A TSP-1 functional fragment inhibits activation of latent transforming growth factor-beta1 derived from rat alveolar macrophage after bleomycin treatment.

The antineoplastic antibiotic, bleomycin, is known to induce a well-recognized model of lung fibrosis. Active transforming growth factor-beta1 (TGF-beta1) plays a key role in lung fibrosis induced by bleomycin, TSP-1 (thrombospondin-1) being critical to the activation of L (latent)-TGF-beta1 by virtue of an association of the TSP-1/L-TGF-beta1 complex with CD36, involving the sequence CSVTCG of the TSP-1 functional fragment. To observe the inhibitory effects of TSP-1 functional fragments, critical for CD36 binding, on the activation of L-TGF-beta1, we isolated alveolar macrophages from Wistar rat lungs 7 days after bleomycin administration (5mg/kg body weight) and cultured the cells with or without TSP-1 functional or control fragments. We observed a cell surface association of TGF-beta1 with CD36 by immunofluorescence and quantified the active and total TGF-beta1 by ELISA. The co-localization of CD36 with TGF-beta1, shown by a yellow fluorescence deriving from a mixture of the green and red of the two components, for the TSP-1 functional fragment groups was clearly less than that of the TSP-1 control fragment groups.
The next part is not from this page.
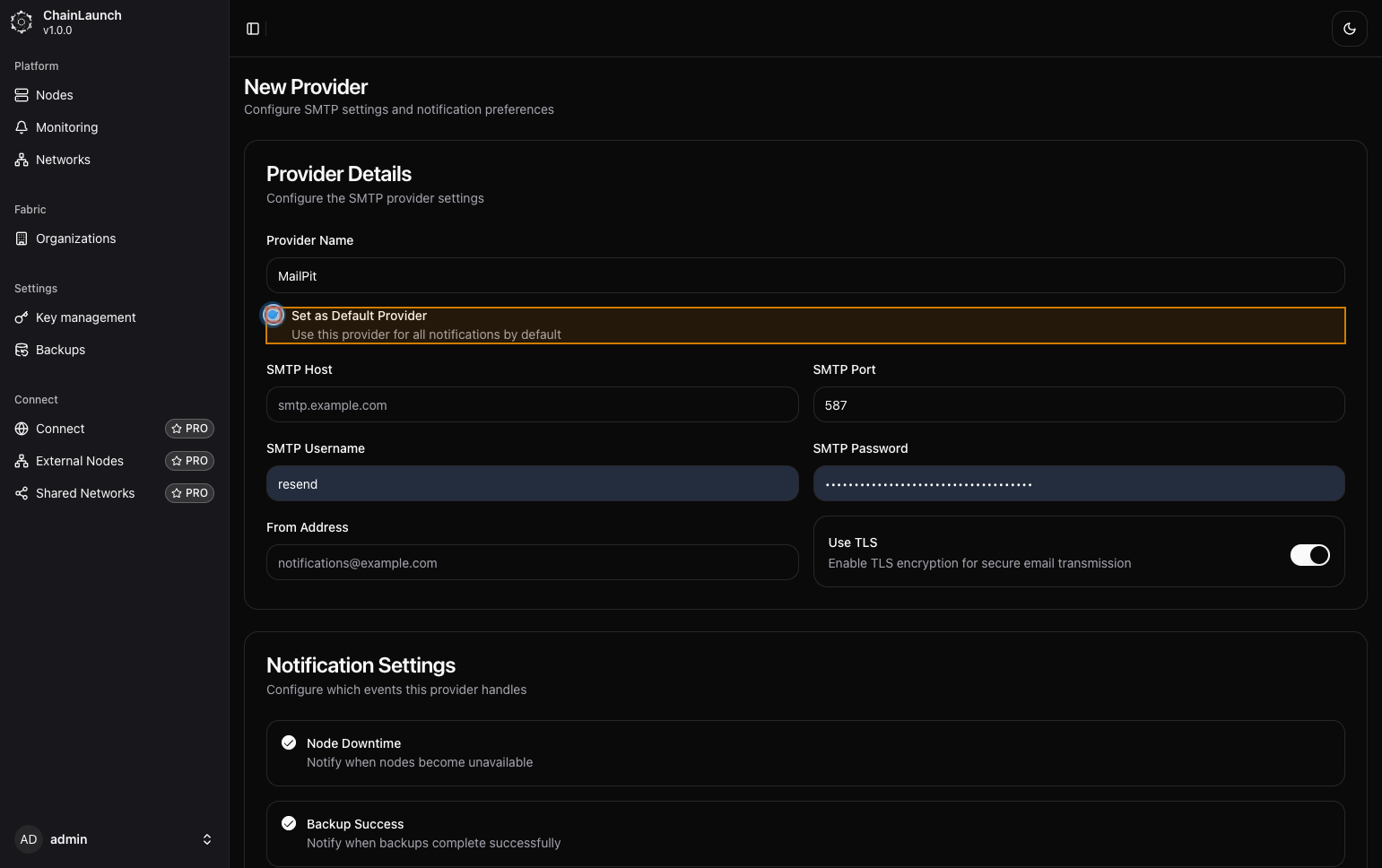Switch theme with the moon icon
Viewport: 1382px width, 868px height.
click(x=1349, y=29)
The quantities and the percentages of active TGF-beta1 in the TSP-1 functional fragment groups were lower than those in the TSP-1 control fragment groups (P<0.05 or P<0.01). These findings suggest that TSP-1 functional fragments could inhibit the activation of L-TGF-beta1 secreted by activated alveolar macrophages through blocking the binding of TSP-1 to CD36.